• Exercise passage:
====
EDIT: You’re darn right I’m projecting. I won’t soon forget way back when I thought I only made a small mistake. I learned much later that the writing was on the wall. 

Small mistakes lead to complacency and that leads to habits. By the time I saw it I was so far behind I could barely catch up. Excuse me if I see the same thing in your story. Mostly, I see the same arrogance in your replies. A hard head makes a soft *** (rear end).


----------



## avenge (Sep 25, 2008)

Major87 said:


> Let’s be real: we’ve all made professional mistakes.


That's not true 29 years I haven't made one mistake that I would post on the internet and ask for advice.

Thinking about it the biggest mistake I've ever made cost me about $100. If I had to ask for advice and the response was "You're an idiot " I wouldn't have much of a defense.

I'm amazed over the amount of post similar to this one on this forum. Not everyone has what it takes to be a contractor and the first clue is their posts because if they had what it takes they wouldn't need advice. Most are just common sense remedies to get out of a predicament which they lacked the common sense not to find them in the first place. 

I get tired of hearing "It's the client" when in truth it's the contractor.


----------



## KAP (Feb 19, 2011)

Major87 said:


> The question is still why leave an answer if your not trying to help?


A better question might be why you're asking a question(s) if all you want is answers that suite you or your sensibilities?... 

The impression that's coming across is that you seem to think your issues are unique in some way... they're not... they're a story that's been revisited time and time again on this forum... the ones who are responding have been at it for decades and have seen and experienced a lot... 

The earlier in your career you learn how to deal with these issues and accept constructive criticisms (and even sarcastic ones to a degree - truth in humor) regarding these issues from people you are asking, the quicker you'll progress... Being "good at what you do" would make you a potentially good employee, not necessarily a good business owner...

What you might be missing is some people respond well to being told they can't do it or should give up and thrive as a result using it as a fuel... some shrink... 

Time will tell who you are... Best of luck... 8^)


----------



## pinwheel (Dec 7, 2009)

gmedia said:


> Major87,
> 
> 
> Congratulations on owning your own business! I think you've probably gleaned all you are going to from this crew on this topic. I hate that some people may not realize their comments are actually destructive and not helpful. Yet, there were a few nuggets as well.



You've wandered into the wrong room if you want things sugar coated. My advice to you & Major is to read more & type less. The members of this forum are a gold mine of experience if you'll take the time to read, ask questions & pay attention. Don't try blowing smoke up people asses here, collectively, we've seen it all & won't hesitate to call ya on it. But if you really wanna improve on your craft & actually increase your profits, put your feelings back in your pocket & pay attention, & this crew will help get ya where you wanna be. I know my bottom line has increased a lot because of CT.


----------



## pinwheel (Dec 7, 2009)

Major87 said:


> Griz— you’ve said some semi helpful things while continuing to maintain whatever approach that is. I’ll give it you for consistency and follow through. However, capatilzing the same phrase I’m mocking doesn’t make it more important or mean something different. Let’s be real: we’ve all made professional mistakes. We’ve all made general mistakes. It’s life. So hard knocks, tough lessons— we can use all the cliches we want to but at the end of the consistent deterring, you should offer more than “maybe time for a career change” or “keep floundering, have a good life”. You’re not telling anyone anything they don’t already know with that hard lesson stuff. And telling someone to give up is trolling. I can’t remember the last time trollingaffected my perspective. Or was helpful.
====
• Study questions:
1. In the forum thread, why does avenge say a person's posts are the first clue that they don't have what it takes to be a contractor?
2. Answer these questions from the forum thread:
(a) How many years does avenge say have gone by without a mistake worth posting online for advice?
(b) According to KAP, what would being "good at what you do" make someone?
(c) What does pinwheel say has gone up a lot because of CT?

• Data extract:
====
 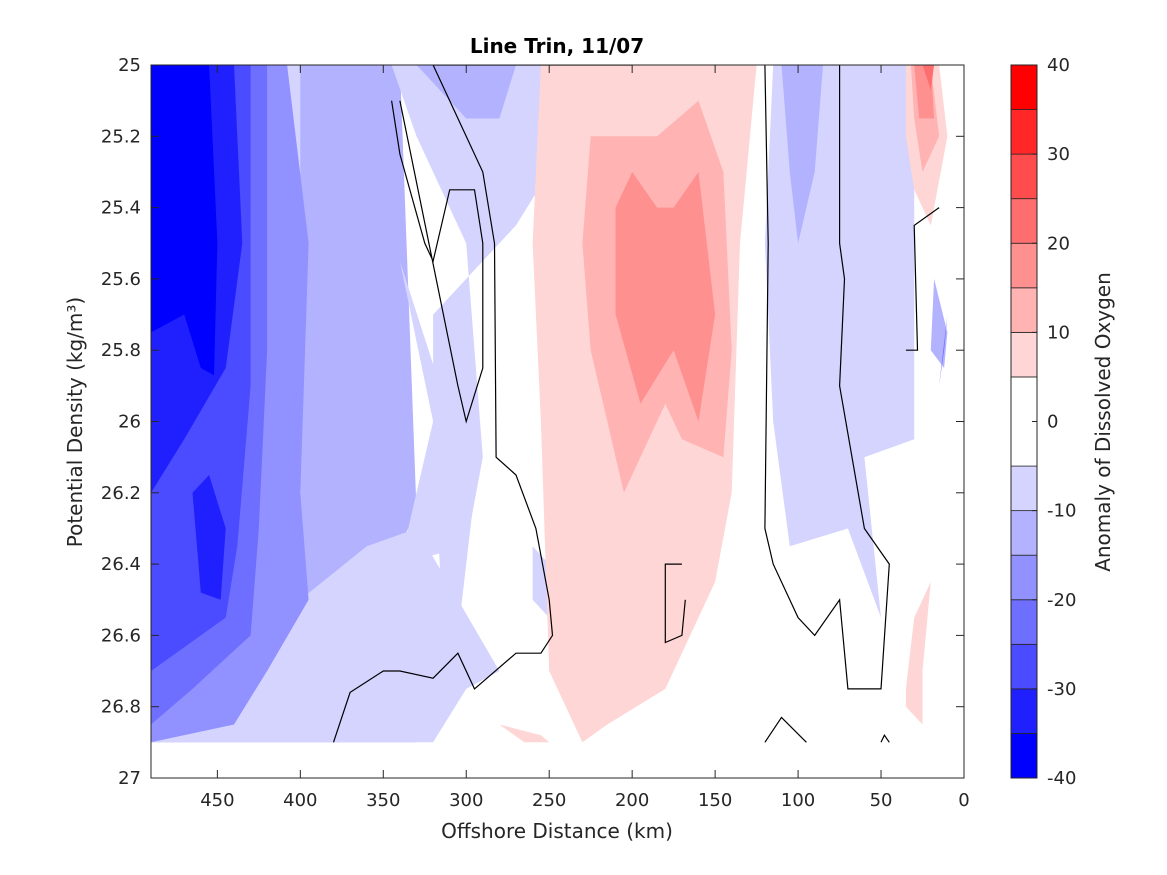 What do you see at coordinates (75, 422) in the screenshot?
I see `y-axis-label: Potential Density (kg/m³)` at bounding box center [75, 422].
====
• Solutions for each task:
1. Because if they had what it takes, they wouldn't need advice.

2.
(a) 29 years.
(b) A potentially good employee, not necessarily a good business owner.
(c) pinwheel's bottom line.